For more than ten years, this is the message that residents, artists and community organizations brought to mayors, city councilors, city department heads, and the urban designers the city contracted to fulfill its vision of progress. The conversations were uneven, with resistance coming from where it was least expected (our city arts office) and gated or impractical designs were proposed as replacements for familiar bulletin boards. One urban design firm’s proposal included glass bulletin boards that event posters would be taped-to from behind on a formal grid — a diametric cultural opposite to how bulletin boards are traditionally and energetically used. Support for uncurated public bulletin boards slowly built as leaders recognized the practical economic and political value of such simple and egalitarian resources.

Manhattan Pizza

Photo: A three-way bulletin board was removed from Main Street when the sidewalk was reconstructed. The redesign was intended to preserve the bulletin board, but its metal was rotten at ground level and the city did not replace it. The photo shows the empty brick plaza that remains.

The city lost many public bulletin boards over the years. Some were removed during a construction project at the corner of Main Street and Church Street. Two were removed to be replaced by public art — the Millennium Sculpture in City Hall Park; and some marketplace kiosks were hit by trucks and never replaced. Unmediated public bulletin boards have a limitless value to our arts community, but the city’s stewardship of the ones we have has been undutiful. It’s a pleasure to report that this course is changing: New public bulletin boards — accessible to all — are proposed for City Hall Park, Bank Street, and Cherry Street, and are included now in the city’s Great Streets BTV standardized inventory of amenities.

Great Streets BTV Bulletin Board

Image: New standard bulletin boards are proposed for the Great Streets BTV ‘Materials & Furnishings Palette.’

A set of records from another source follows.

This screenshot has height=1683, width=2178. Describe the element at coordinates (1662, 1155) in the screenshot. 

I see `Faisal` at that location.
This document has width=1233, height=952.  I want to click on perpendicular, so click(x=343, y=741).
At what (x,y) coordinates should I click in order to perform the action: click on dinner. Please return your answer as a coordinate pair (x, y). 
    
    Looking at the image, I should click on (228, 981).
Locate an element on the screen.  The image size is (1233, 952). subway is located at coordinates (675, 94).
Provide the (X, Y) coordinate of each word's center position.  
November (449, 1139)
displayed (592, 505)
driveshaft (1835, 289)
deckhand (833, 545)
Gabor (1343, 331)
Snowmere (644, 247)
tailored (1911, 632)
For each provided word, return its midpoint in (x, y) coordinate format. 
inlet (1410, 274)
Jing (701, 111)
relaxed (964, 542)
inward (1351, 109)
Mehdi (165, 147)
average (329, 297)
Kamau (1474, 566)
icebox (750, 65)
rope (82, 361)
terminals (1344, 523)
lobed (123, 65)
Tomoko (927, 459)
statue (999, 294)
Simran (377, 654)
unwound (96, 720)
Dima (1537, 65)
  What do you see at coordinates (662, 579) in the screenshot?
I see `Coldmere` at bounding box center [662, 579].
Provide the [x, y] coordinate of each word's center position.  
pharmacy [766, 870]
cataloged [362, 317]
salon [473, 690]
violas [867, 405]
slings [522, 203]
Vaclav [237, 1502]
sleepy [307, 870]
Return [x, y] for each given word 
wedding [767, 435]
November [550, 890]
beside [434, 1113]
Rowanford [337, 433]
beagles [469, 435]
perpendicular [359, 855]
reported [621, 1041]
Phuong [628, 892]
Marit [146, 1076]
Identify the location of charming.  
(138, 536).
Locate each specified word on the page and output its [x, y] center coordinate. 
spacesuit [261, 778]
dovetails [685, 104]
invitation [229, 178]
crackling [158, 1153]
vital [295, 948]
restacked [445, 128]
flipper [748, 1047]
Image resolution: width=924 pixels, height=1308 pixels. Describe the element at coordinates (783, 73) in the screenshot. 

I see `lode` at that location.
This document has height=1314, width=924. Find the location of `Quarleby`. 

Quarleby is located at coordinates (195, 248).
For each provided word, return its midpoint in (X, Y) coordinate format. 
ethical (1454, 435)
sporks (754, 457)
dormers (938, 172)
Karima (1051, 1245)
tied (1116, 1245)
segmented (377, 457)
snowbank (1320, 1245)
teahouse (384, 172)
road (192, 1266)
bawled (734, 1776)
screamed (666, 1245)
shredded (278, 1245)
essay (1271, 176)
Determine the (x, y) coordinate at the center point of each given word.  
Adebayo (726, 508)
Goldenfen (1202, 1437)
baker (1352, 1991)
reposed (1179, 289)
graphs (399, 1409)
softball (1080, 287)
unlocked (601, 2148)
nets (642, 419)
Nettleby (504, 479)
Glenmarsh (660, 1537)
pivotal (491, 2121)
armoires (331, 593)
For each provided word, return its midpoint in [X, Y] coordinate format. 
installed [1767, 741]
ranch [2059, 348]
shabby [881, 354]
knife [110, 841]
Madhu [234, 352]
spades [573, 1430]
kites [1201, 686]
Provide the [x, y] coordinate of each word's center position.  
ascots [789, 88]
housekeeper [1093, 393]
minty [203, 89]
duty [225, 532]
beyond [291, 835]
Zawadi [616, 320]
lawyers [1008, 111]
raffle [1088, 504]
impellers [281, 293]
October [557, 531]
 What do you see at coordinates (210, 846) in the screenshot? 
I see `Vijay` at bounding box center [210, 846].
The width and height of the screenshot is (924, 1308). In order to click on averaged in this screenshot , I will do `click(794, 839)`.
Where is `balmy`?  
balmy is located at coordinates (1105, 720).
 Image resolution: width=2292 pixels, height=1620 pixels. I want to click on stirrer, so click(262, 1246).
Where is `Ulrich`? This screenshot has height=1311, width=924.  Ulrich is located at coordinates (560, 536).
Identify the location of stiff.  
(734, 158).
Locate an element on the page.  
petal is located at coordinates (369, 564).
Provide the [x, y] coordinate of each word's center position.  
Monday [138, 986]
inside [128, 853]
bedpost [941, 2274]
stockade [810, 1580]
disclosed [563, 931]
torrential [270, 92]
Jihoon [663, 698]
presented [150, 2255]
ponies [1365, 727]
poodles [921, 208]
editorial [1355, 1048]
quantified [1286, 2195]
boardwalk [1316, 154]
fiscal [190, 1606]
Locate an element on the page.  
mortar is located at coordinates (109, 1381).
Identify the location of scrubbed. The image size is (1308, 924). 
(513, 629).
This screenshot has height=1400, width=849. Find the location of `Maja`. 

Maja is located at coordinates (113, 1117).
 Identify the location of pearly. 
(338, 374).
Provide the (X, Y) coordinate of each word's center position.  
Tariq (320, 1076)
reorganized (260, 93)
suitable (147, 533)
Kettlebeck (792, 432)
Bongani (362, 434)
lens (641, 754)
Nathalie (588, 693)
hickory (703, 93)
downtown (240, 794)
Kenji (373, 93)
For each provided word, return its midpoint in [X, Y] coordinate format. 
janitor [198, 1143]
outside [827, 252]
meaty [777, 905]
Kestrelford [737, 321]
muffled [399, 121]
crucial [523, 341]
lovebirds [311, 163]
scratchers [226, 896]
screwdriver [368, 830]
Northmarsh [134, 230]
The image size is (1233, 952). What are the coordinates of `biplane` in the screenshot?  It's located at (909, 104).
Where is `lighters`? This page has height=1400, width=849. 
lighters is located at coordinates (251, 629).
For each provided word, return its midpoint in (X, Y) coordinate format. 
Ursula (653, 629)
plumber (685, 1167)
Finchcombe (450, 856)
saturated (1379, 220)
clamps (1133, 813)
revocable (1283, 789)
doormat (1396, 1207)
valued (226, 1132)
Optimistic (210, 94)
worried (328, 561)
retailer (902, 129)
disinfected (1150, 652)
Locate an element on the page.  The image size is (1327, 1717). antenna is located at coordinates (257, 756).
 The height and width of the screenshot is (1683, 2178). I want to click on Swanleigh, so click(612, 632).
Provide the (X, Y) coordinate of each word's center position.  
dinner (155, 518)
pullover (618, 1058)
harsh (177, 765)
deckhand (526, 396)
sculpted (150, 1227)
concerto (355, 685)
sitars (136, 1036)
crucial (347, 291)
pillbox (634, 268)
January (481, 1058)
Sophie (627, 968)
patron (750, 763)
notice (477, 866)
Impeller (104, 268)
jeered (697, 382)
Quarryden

When these bulletin boards are built, I’ll stand to applaud the city staff that listened and heard and responded so appropriately. The outcome of their work will be a contribution to the vitality of the city — authentically. That’s our expectation of city government — to bring us together with every concept and tool available, to build a stronger community and civilization. It’s fun to report that bulletin boards — the colorful beacons of our willingness to share with one another — will be a cornerstone of the next era of downtown design.